▶ ОТРЫВОК ТЕКСТА
------------------------------------

Я впервые увидел его в начале 1908 года, в Москве, у одного литератора. Это был тот самый Сологуб, которого на известном портрете так схоже изобразил Кустодиев. Сидит мешковато на кресле, нога на ногу, слегка потирает маленькие, очень белые руки. Лысая голова, темя слегка заостренное, крышей, вокруг лысины - седина. Лицо чуть мучнистое, чуть одутловатое. На левой щеке, возле носа с легкой горбинкой, - большая белая бородавка. Рыжевато-седая борода клином, небольшая, и рыжевато-седые висящие вниз усы. Пенсне на тонком шнурке, над переносицей складка, глаза полузакрыты. Когда Сологуб их открывает, их выражение можно бы передать вопросом:

А вы все еще существуете?

Таким выражением глаз встретил и меня Сологуб, когда был я ему представлен. Шел мне двадцать второй год, и я Сологуба испугался. И этот страх никогда уже не проходил.

А в последний раз видел я Сологуба четырнадцать лет спустя, в Петербурге, тоже весной, после страшной смерти его жены. Постарел ли он? Нет, нисколько, все тот же. И молод никогда не был, и не старел.

* * *

Обычно в творчестве поэта легко проследить изменение формальных навыков. Разнятся темпы таких изменений: у некоторых поэтов медленней, у других быстрее; у одного и того же поэта смены происходят в разные периоды с неодинаковой скоростью. Разнятся и направления, в которых совершается эволюция формы: один поэт идет от сложности к простоте, другой от простоты к сложности; одни расширяют словарь свой, другие суживают; одни модернизируют свои приемы, другие архаизируют; одни поэты становятся самостоятельны после ряда подражаний, другие (это случается совсем не так редко, как принято думать) - напротив, утрачивают самостоятельность и делаются подражателями. Я намечаю лишь для примера самые основные линии творческих путей. В действительности, конечно, их несравненно больше, и главное- они несравненно сложнее. Каждая поэтическая судьба представляет собою единственный и неповторимый случай поэтического развития. Впрочем, все это, разумеется, слишком общеизвестно, и я бы не стал говорить об этом, если бы не то обстоятельство, что поэзия Сологуба мне кажется едва ли не исключительным случаем, когда проследить эволюцию формы почти невозможно. По-видимому, она почти отсутствует.

------------------------------------

▶ ПИСЬМЕННОЕ ЗАДАНИЕ
Повторите дословно отрывок о Сологубе от "Я впервые увидел" до "уже не проходил.".

▶ ФРАГМЕНТ ИСТОЧНИКА
------------------------------------

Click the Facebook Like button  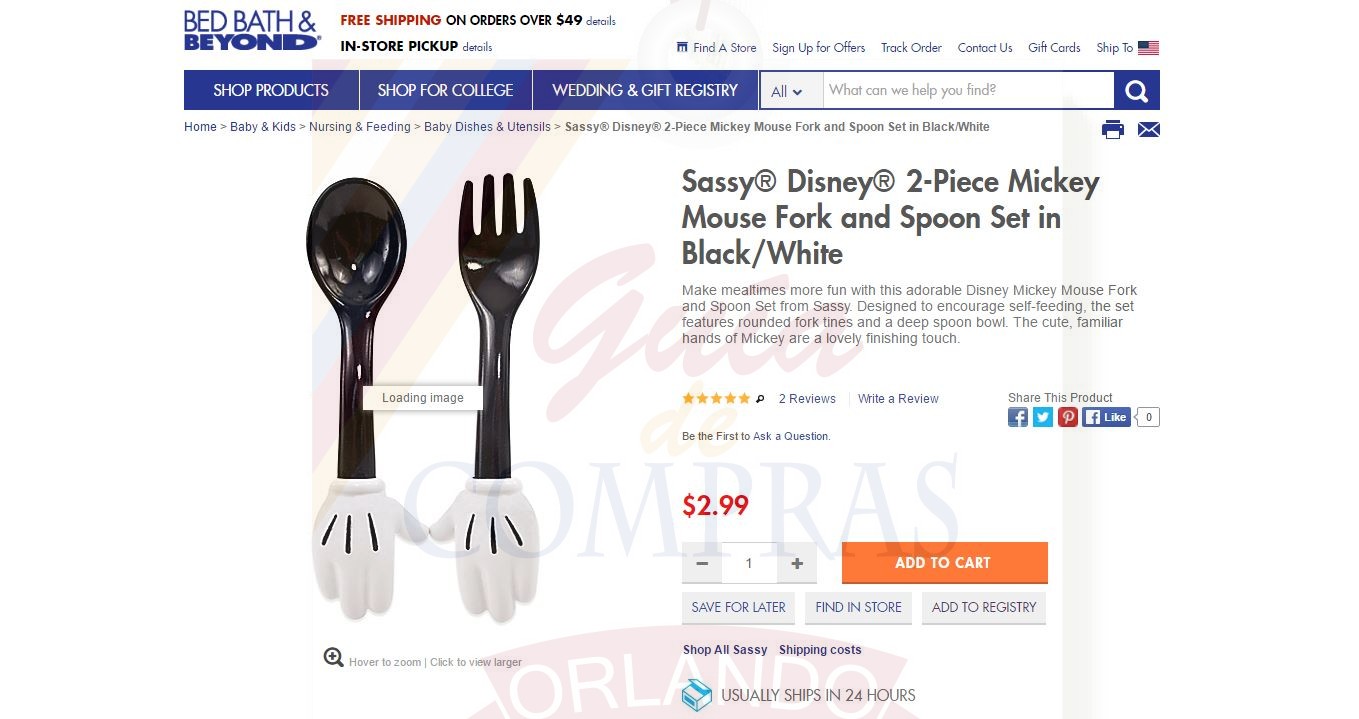click(1106, 417)

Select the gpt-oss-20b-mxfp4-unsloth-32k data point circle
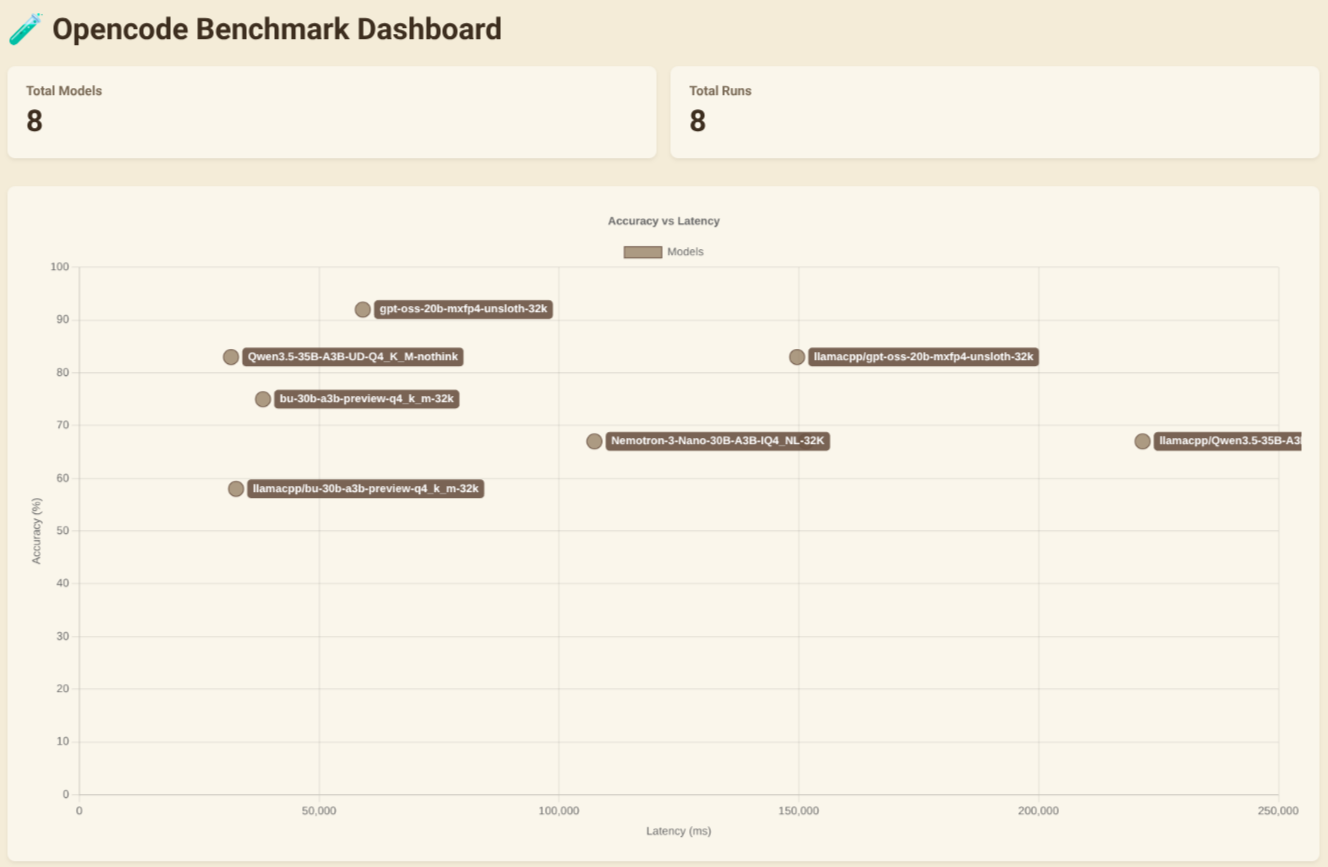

------------------------------------

▶ РЕШЕНИЕ НИЖЕ
Я впервые увидел его в начале 1908 года, в Москве, у одного литератора. Это был тот самый Сологуб, которого на известном портрете так схоже изобразил Кустодиев. Сидит мешковато на кресле, нога на ногу, слегка потирает маленькие, очень белые руки. Лысая голова, темя слегка заостренное, крышей, вокруг лысины - седина. Лицо чуть мучнистое, чуть одутловатое. На левой щеке, возле носа с легкой горбинкой, - большая белая бородавка. Рыжевато-седая борода клином, небольшая, и рыжевато-седые висящие вниз усы. Пенсне на тонком шнурке, над переносицей складка, глаза полузакрыты. Когда Сологуб их открывает, их выражение можно бы передать вопросом:

А вы все еще существуете?

Таким выражением глаз встретил и меня Сологуб, когда был я ему представлен. Шел мне двадцать второй год, и я Сологуба испугался. И этот страх никогда уже не проходил.